Data quality and errors (and uncertainty) in GIS - Lecture Material - Completely GIS dan Remote Sensing tutorial - facegis.com
Data quality and errors in GIS

### Introduction

Wrong: computer / GIS data and output must be without error... child's drawing analogy ............... rotten GIS product

Errors occur in GIS data more frequently than in traditional map products, as data may be generated from maps and thus can only add more error.
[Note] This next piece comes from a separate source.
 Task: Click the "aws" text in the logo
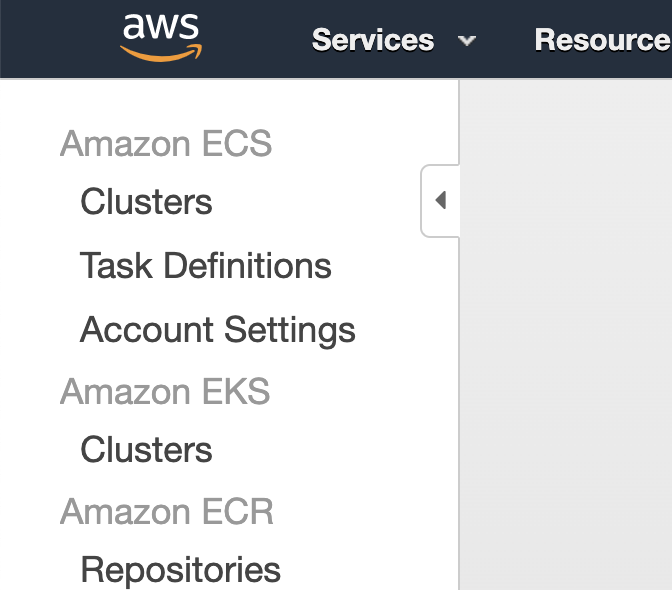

Some like to imagine stages of error between converting reality to our GIS display:

Real world -> our conception of it -> measurement -> analysis -> display

What is 'error':  = the difference between different observers or between measuring instruments

Accuracy: = difference between reality and our representation of reality

Uncertainty = our representations are incomplete measurements of reality

We could consider the 'errors' that can occur during the four components of GIS:

a. Input

b. Database management

c. Analysis

d. Output

## 1. Types of Errors (spatial or attribute):

### a. Positional accuracy

The general rule is to be within the best possible map resolution or about the width of a line = 0.5mm. Hence at a scale of 1:50,000, error should be no more than 25 metres on the ground; at 1:250,000 error must be <125 metres.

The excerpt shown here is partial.